If your doctor informs you that you have a lung nodule you will likely be worried. This type of tissue can be cancerous, but it is important to make clear that most times they will turn out to be benign. This type of tissue growth is quite common but it is important that we have it investigated to ensure that it isn’t anything too sinister.
What is a Lung Nodule?
A lung nodule is small mass of tissue located in the lungs. You will also sometimes hear this referred to as a pulmonary nodule but it means the exact same thing. If we have such a nodule then it can cause symptoms such as chest tightness; it is usually while investigating this that it’s discovered that we have this type of tissue. It will usually show up on an x-ray as a white area in the lung.

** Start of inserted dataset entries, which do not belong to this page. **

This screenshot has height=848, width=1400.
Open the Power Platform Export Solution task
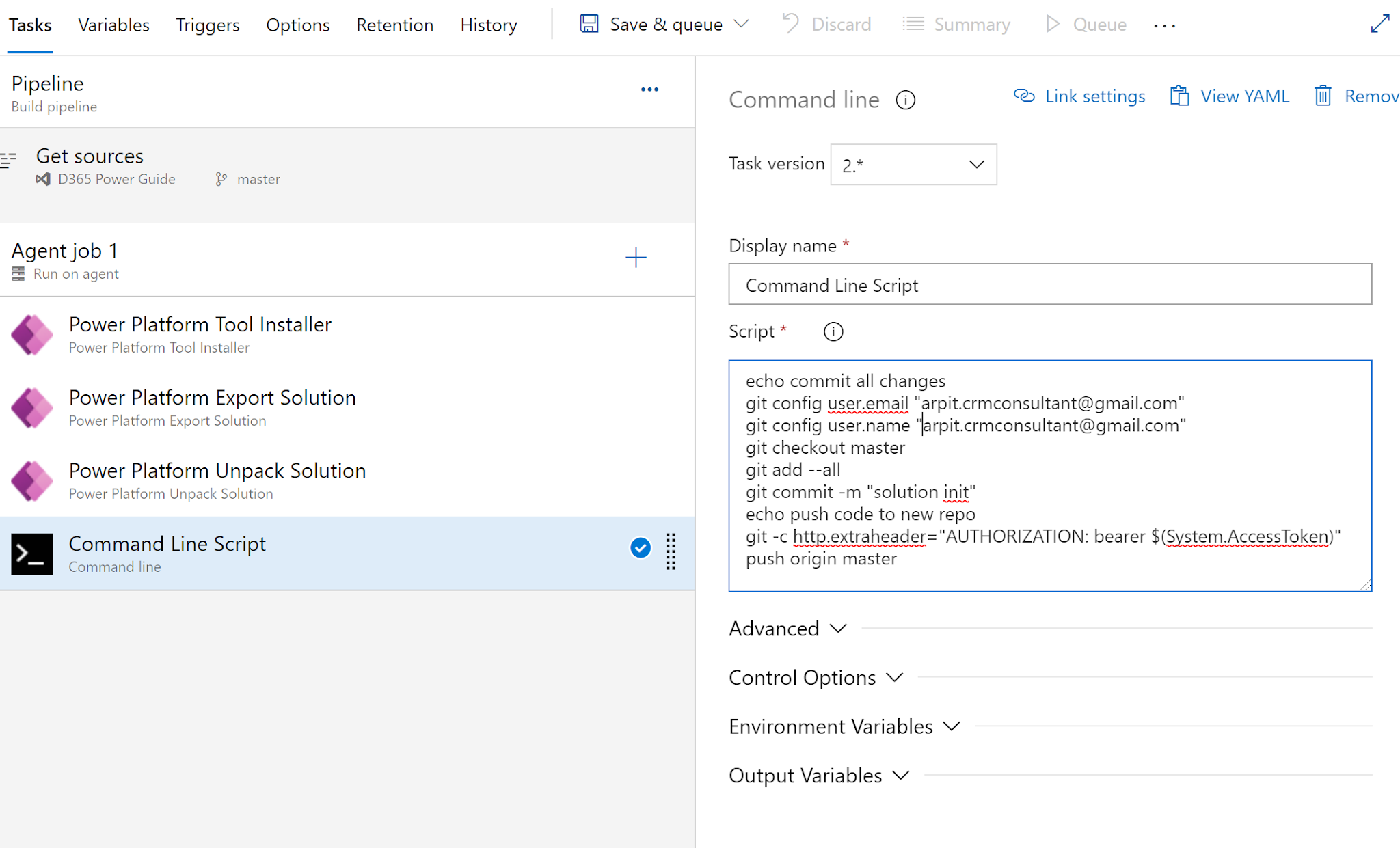point(212,406)
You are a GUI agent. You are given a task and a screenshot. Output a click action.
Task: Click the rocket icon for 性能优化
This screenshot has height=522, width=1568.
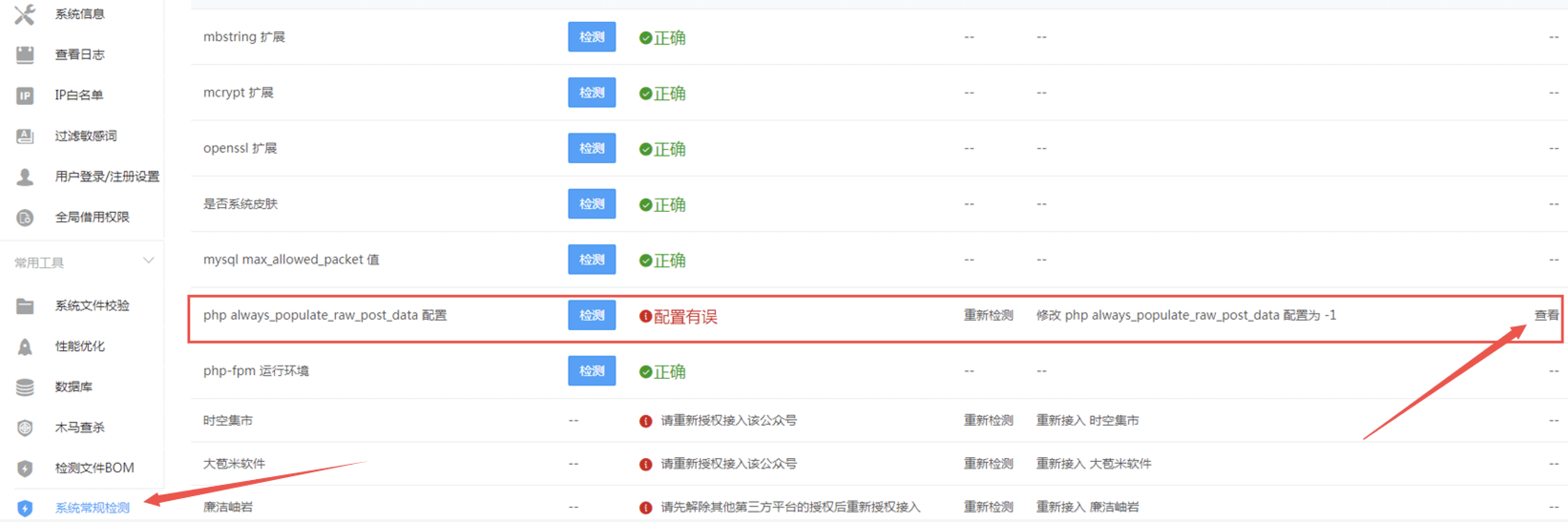pos(24,347)
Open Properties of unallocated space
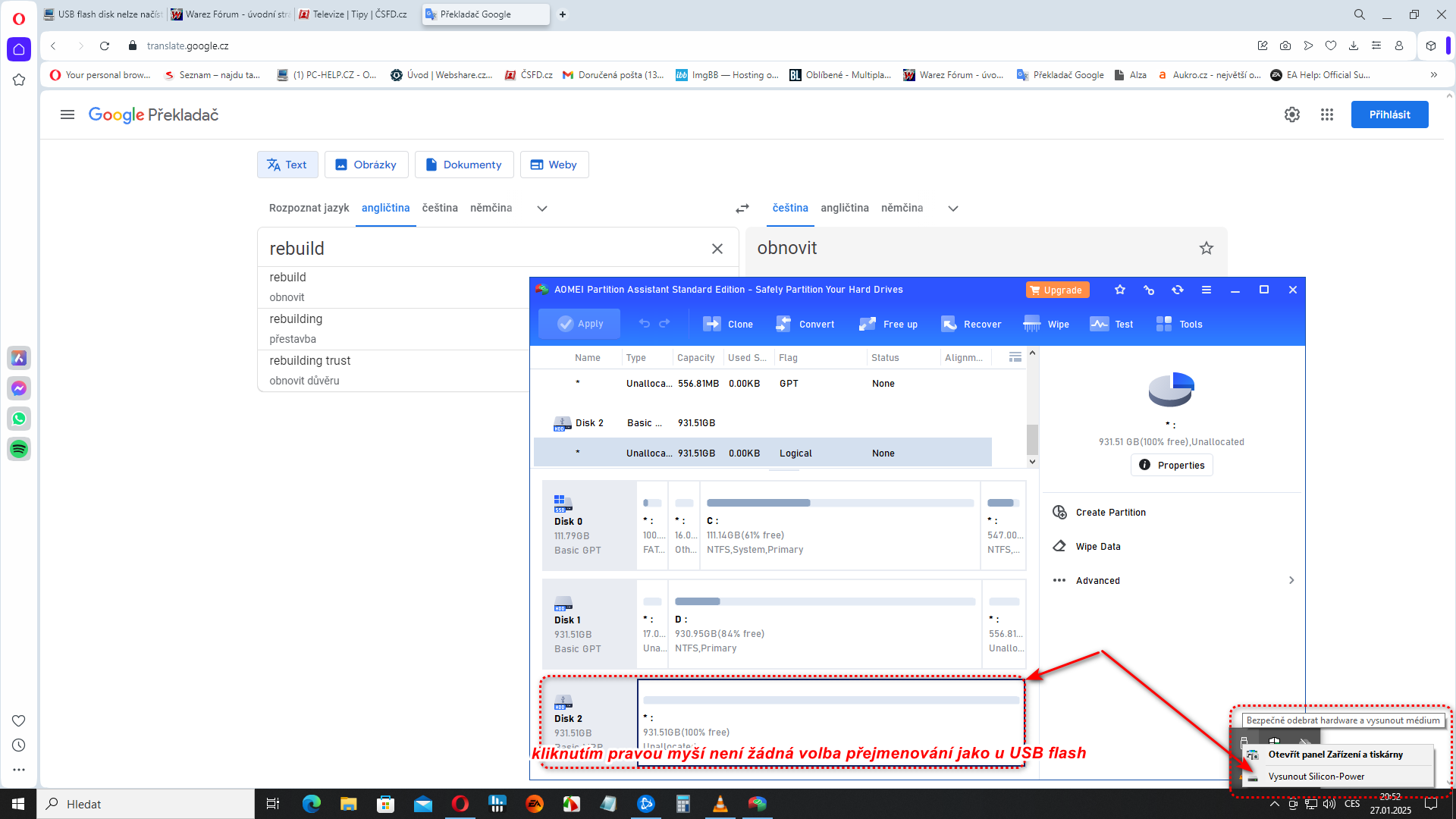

There are many possible causes of lung nodules. Sometimes the nodule is there due to TB or it could be from other infections. Sometimes these nodules appear because there are abnormalities in the blood vessels, and there can also be benign lumps where the cause is unclear. If the lung nodule is bigger than 25mm then there is a higher risk that it is cancerous. This is why it is usually the larger nodules that are the cause of most concern.
How to Decide if a Lung Nodule is Sinister
The easiest way for a doctor to decide if a lung nodule is a reason for concern is to compare a current x-ray to an older one. If this lump was there in the past and it hasn’t changed in size then the chances are that it is harmless. The doctor can also reach similar conclusions by comparing CT scans over time if these are available.
If the doctor is not convinced that the lung nodule is harmless they might order a lung biopsy. This procedure involves removing a tiny bit of the tissue to examine it more closely. To perform this investigation it can other be done by creating a cut in the chest or by a bronchoscope – a tube that is passed through your mouth. Once the tissue is removed then it will be tested to decide if it is cancerous or not.
How to Deal with a Lung Nodule
If the lung nodule is not causing too many problems and it is benign then the usual way of dealing with it will be to leave it alone. If it is found that the nodule is cancerous then it will be removed as long as the progression of the disease is still in the relatively early stages. Sometimes it won’t be possible to fully remove the growth and then other options like radiotherapy and chemotherapy should be considered.
Finding out that we have a lung nodule is a worry, but in the vast majority of cases it is not going to be anything too serious. It is important though that we follow the advice of our doctor if further investigations or treatments are required.